Repeat exactly, and only, the lines of the entries below from the one with "The height and width of the screenshot is (779, 1200)." through the one with "You are a computer-use agent. Viewport: 1024px", both ends included.
_ _ _ _ _
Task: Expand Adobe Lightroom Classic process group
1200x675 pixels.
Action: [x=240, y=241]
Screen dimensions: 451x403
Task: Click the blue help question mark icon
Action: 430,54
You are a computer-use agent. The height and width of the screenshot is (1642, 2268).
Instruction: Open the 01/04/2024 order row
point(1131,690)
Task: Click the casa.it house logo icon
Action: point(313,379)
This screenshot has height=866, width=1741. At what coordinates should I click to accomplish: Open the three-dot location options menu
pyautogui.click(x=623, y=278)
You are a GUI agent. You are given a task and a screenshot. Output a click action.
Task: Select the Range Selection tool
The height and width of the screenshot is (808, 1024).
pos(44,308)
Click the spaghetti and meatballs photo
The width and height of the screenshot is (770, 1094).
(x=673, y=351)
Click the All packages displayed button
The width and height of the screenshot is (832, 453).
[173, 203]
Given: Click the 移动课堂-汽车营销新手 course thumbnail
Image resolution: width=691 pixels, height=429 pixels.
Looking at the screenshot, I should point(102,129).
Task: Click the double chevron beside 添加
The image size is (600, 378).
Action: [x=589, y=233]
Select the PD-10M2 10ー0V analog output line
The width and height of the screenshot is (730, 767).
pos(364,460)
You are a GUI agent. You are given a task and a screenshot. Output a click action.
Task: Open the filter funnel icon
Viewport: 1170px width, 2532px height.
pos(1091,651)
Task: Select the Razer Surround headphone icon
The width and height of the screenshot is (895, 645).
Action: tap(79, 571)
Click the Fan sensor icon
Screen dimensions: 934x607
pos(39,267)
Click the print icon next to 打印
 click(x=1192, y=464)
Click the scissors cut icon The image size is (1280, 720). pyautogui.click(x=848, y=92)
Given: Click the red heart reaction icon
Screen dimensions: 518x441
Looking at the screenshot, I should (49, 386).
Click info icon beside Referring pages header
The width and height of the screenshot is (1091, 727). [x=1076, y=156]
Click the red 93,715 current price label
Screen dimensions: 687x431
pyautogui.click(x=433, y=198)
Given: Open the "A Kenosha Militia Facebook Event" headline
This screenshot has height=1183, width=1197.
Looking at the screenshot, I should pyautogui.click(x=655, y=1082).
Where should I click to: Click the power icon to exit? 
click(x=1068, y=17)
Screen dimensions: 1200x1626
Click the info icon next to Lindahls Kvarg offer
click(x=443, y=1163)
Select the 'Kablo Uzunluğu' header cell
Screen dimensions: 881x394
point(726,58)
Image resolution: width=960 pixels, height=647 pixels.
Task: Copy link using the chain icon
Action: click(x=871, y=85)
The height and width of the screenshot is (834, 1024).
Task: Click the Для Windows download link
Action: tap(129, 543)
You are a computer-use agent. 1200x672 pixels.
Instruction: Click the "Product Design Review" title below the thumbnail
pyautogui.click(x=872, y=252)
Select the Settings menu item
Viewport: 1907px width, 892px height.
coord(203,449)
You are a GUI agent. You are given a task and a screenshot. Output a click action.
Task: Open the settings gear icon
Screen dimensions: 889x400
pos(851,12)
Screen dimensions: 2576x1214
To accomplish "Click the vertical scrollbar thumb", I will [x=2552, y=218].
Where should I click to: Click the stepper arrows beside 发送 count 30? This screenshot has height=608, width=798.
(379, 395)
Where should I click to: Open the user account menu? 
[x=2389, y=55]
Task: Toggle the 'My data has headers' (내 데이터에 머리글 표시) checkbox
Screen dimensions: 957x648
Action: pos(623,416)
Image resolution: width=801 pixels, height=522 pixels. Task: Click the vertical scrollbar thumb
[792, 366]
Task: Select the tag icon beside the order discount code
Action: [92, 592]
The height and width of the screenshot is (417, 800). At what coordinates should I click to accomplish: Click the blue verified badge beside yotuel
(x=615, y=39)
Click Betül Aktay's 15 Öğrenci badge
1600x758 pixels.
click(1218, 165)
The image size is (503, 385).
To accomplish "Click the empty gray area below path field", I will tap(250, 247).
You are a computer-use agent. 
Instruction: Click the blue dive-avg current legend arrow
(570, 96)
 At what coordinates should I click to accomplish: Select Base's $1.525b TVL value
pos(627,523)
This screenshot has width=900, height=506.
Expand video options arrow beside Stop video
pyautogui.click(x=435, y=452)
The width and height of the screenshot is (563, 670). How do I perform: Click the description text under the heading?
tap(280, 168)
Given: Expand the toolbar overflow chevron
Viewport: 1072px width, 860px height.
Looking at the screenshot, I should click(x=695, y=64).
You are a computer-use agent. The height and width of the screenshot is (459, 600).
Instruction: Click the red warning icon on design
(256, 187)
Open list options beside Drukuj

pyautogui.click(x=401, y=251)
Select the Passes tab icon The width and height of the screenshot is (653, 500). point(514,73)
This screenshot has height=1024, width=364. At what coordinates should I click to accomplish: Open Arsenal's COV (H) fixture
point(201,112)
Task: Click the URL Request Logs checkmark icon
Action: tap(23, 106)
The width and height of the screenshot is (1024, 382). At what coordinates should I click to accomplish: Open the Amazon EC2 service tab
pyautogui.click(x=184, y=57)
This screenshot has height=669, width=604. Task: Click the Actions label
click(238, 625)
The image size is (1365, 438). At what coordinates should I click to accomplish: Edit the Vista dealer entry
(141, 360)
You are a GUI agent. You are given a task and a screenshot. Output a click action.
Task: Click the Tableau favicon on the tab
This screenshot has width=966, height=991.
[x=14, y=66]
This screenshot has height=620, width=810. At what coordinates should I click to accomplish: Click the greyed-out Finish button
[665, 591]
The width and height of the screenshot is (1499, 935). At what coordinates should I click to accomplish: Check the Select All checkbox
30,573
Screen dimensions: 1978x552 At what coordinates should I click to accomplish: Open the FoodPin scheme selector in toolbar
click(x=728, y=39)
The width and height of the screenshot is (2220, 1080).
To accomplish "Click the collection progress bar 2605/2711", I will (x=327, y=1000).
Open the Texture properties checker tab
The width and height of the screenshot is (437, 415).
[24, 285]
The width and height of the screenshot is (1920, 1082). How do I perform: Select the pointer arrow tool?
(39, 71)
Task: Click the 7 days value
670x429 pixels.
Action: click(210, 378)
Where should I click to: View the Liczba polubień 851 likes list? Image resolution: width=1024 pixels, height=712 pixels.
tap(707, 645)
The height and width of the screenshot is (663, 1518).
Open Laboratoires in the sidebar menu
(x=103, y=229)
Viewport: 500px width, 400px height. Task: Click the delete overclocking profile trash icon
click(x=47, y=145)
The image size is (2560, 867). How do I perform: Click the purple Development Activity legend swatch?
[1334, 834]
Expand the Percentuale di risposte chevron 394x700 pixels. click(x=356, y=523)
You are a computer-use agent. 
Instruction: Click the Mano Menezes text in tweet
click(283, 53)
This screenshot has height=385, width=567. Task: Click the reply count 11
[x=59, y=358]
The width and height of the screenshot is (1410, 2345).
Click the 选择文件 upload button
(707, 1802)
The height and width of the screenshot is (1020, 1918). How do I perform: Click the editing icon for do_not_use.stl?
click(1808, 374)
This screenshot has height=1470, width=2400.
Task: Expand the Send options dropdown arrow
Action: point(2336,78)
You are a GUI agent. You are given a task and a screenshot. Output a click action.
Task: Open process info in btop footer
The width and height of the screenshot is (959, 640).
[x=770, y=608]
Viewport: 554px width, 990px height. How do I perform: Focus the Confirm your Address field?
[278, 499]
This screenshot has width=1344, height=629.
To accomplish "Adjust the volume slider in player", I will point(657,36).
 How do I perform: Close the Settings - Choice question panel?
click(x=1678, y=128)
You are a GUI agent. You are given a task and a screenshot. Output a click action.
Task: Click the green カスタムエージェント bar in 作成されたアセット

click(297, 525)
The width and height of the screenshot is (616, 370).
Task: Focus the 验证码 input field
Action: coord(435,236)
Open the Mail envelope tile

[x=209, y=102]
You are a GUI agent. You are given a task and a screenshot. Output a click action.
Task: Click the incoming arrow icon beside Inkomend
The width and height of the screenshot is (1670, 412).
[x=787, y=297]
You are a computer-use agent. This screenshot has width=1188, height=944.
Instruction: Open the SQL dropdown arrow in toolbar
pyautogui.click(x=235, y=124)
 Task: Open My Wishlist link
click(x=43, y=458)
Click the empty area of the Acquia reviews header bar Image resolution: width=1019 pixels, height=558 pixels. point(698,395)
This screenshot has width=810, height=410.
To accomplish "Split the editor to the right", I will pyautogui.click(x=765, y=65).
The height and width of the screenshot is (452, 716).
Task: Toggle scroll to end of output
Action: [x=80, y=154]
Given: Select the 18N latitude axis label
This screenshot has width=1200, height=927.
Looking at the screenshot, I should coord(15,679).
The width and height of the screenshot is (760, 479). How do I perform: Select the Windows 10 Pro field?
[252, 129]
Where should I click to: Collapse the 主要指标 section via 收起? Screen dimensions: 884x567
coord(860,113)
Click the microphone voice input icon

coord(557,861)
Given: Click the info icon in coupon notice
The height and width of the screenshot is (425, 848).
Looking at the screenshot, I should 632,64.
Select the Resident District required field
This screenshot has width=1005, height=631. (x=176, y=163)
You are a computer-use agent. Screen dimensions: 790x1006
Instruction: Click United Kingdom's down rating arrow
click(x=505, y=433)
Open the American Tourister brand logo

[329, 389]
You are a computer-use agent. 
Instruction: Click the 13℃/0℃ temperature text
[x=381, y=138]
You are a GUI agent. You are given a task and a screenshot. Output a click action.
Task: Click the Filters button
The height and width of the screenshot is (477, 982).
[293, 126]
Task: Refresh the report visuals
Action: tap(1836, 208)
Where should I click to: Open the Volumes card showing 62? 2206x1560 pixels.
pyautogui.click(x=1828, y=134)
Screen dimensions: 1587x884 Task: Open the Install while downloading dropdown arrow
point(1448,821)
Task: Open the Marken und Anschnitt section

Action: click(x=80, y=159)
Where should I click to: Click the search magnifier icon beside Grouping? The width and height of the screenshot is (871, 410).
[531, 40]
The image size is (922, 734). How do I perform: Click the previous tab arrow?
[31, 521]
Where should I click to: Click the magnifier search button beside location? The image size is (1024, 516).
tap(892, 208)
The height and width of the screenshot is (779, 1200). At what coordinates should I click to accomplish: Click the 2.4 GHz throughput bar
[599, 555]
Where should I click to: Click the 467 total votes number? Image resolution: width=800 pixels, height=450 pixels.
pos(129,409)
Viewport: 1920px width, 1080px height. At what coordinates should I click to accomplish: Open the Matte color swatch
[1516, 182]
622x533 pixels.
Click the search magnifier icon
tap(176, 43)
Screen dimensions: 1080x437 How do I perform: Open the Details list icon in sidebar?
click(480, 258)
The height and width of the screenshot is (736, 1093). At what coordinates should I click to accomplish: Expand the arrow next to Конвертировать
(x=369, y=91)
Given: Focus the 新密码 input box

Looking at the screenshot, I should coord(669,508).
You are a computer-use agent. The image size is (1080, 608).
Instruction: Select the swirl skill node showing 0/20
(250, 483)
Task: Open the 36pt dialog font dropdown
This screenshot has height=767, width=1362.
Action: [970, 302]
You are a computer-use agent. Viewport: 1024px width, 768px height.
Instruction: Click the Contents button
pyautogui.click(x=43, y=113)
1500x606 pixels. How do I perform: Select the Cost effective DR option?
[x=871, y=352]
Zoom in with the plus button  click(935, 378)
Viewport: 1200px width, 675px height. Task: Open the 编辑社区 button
_ _ _ _ _
Answer section:
The height and width of the screenshot is (779, 1200). At what coordinates should I click to accomplish: Click the 2.4 GHz throughput bar
[599, 555]
Where should I click to: Click the 467 total votes number? Image resolution: width=800 pixels, height=450 pixels.
pos(129,409)
Viewport: 1920px width, 1080px height. At what coordinates should I click to accomplish: Open the Matte color swatch
[1516, 182]
622x533 pixels.
Click the search magnifier icon
tap(176, 43)
Screen dimensions: 1080x437 How do I perform: Open the Details list icon in sidebar?
click(480, 258)
The height and width of the screenshot is (736, 1093). At what coordinates should I click to accomplish: Expand the arrow next to Конвертировать
(x=369, y=91)
Given: Focus the 新密码 input box

Looking at the screenshot, I should coord(669,508).
You are a computer-use agent. The image size is (1080, 608).
Instruction: Select the swirl skill node showing 0/20
(250, 483)
Task: Open the 36pt dialog font dropdown
This screenshot has height=767, width=1362.
Action: [970, 302]
You are a computer-use agent. Viewport: 1024px width, 768px height.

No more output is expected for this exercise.